- [SOURCE]

━━━━━━━━━━━━━━━━━━━━━━━━━━━━━━

Differentiation
February 18th, 2008 Filed under English entries
This is some thoughts and digest after reading Jack Welch’s WINNING.
In the book WINNING, Jeck Welch defines differentiation as distinctions between top- and bottom-performing people and businesses and the different resource allocation to the distincted people and business. It’s a way of managing people and business. Differentiation is one of the chief jobs the managers are paid to do. A company has only limited money and managerial time, winning leaders invest where payback is high and cut loses everywhere else. People maynot like differentiation, but when they know it they manage with it.
Company has two parts, hardware and software. Defferentiation is needed on both of them.
If a company has several business or several lines. Differentiation requires managers to know which is strong and which is weak and invest money and people accordingly instead of sprinkling everywhere. (Here I’d like to add that you can identify strong or weak businesses by financial indicators or using the Boston Matrix)In the case of GE, its No.1 and No.2 framework stopped the decade-long practice of sprinkling money everywhere. Instead, they invest more where outcome maxmized. For the bad businessed, they cut investment or sell or close it at the worst scenario.

━━━━━━━━━━━━━━━━━━━━━━━━━━━━━━

- [STATED PROBLEM 1] Write out the records from their start through the line containing "point(398,114)", and leave the pictures out of your copy.

- [ITEMS]
━━━━━━━━━━━━━━━━━━━━━━━━━━━━━━

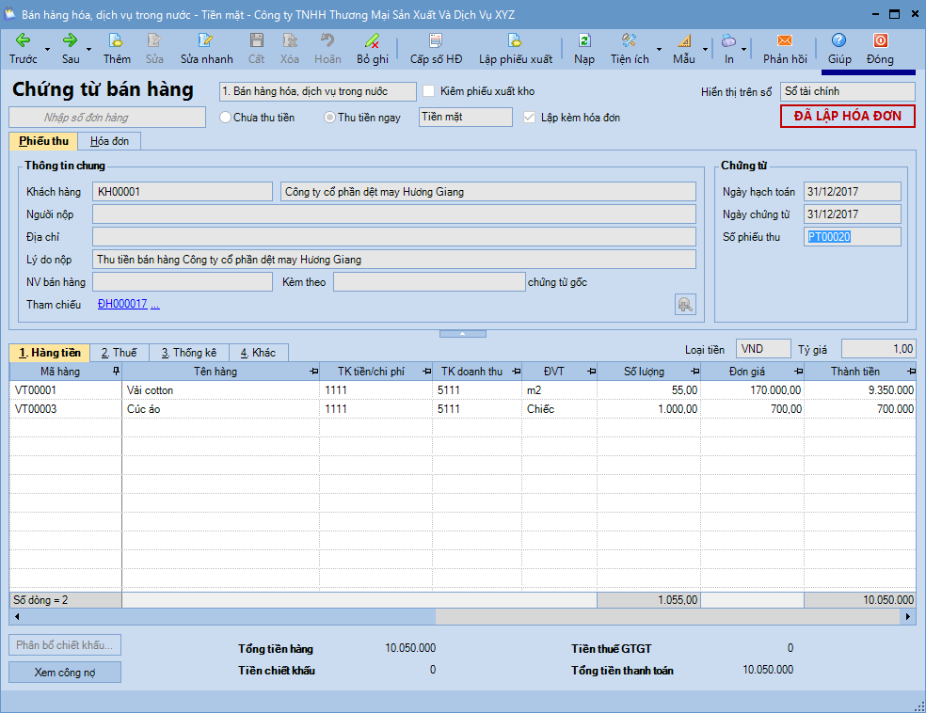Image resolution: width=926 pixels, height=713 pixels.
Task: Click the Trước (previous) arrow icon
Action: tap(23, 40)
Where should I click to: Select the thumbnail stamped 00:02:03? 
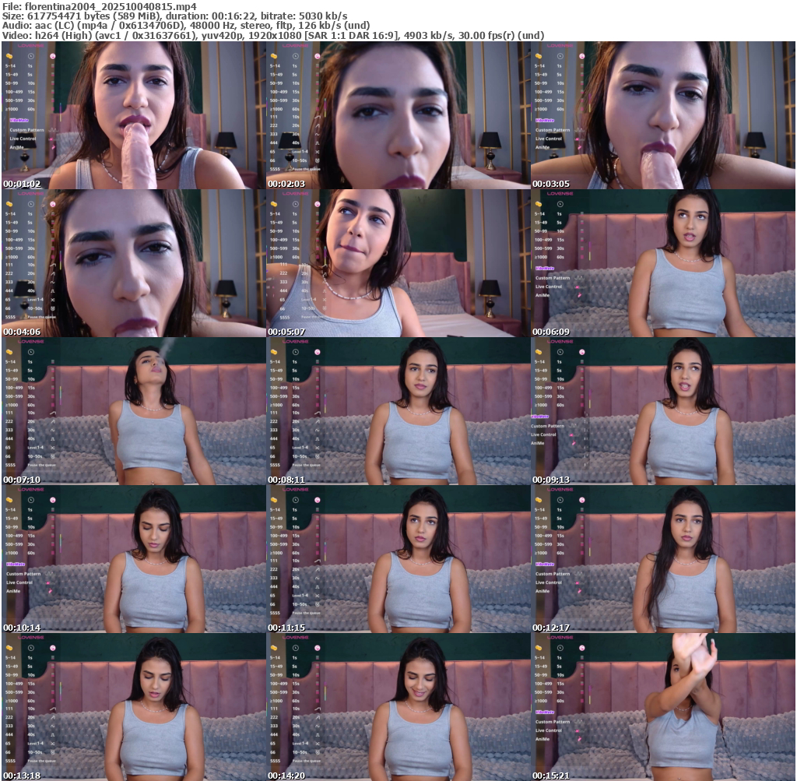point(398,114)
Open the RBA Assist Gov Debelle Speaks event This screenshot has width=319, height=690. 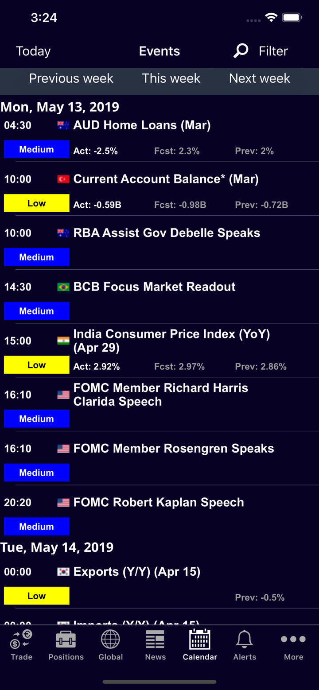[x=167, y=233]
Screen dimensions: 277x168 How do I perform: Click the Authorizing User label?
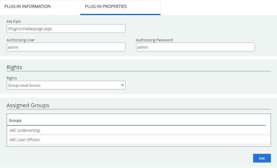pos(21,40)
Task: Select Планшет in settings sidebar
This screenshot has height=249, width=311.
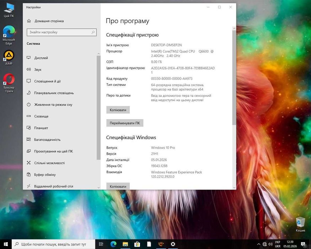Action: (x=41, y=128)
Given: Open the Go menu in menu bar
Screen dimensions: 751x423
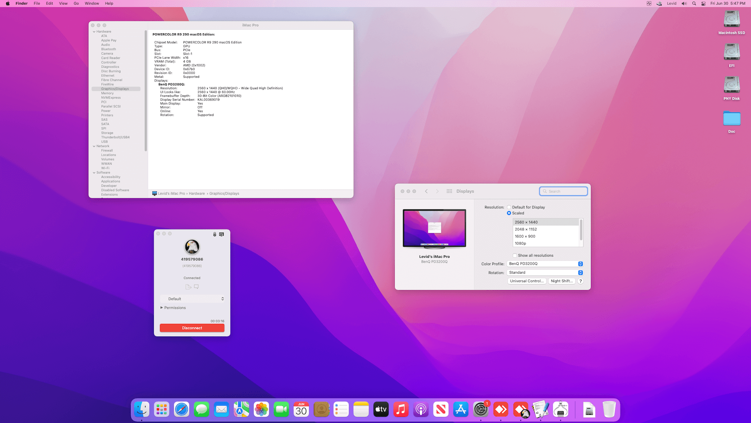Looking at the screenshot, I should point(76,4).
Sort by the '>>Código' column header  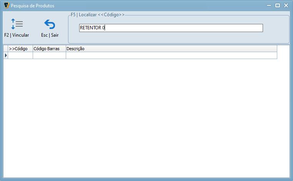(20, 49)
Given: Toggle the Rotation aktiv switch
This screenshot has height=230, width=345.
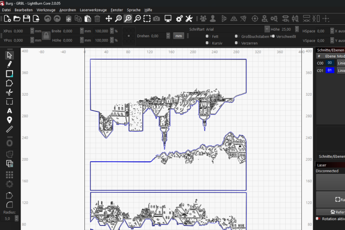Looking at the screenshot, I should pos(318,219).
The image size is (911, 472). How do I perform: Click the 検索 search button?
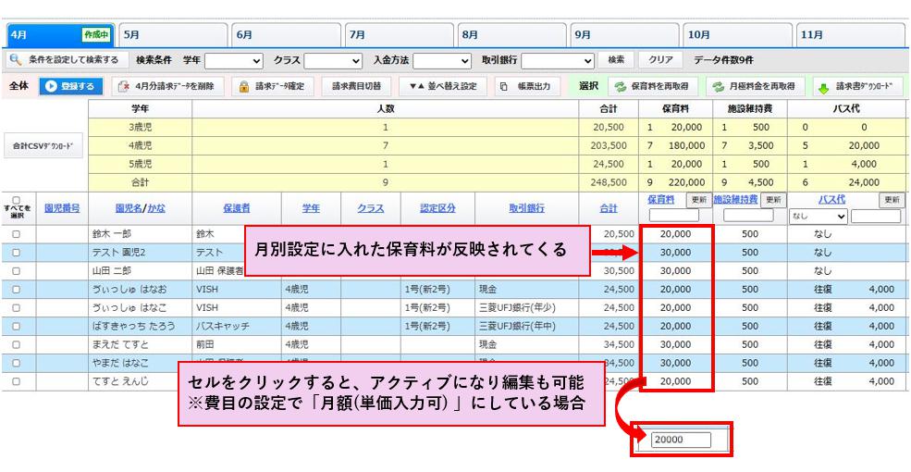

━━━━━━━━━━━━━━━━━━━━━━━━━━━━━━

- [STATED PROBLEM 2]
Answer these questions about the post on differentiation:
(a) Which book does the post say prompted its thoughts?
(b) What two parts does the post say a company has?
(c) What practice did GE's No.1 and No.2 framework stop?

- [FINAL RESULT 1]
Image resolution: width=926 pixels, height=713 pixels.
Task: Click the Trước (previous) arrow icon
Action: tap(23, 40)
Where should I click to: Select the thumbnail stamped 00:02:03? 
point(398,114)

- [FINAL RESULT 2]
(a) WINNING
(b) Hardware and software
(c) The decade-long practice of sprinkling money everywhere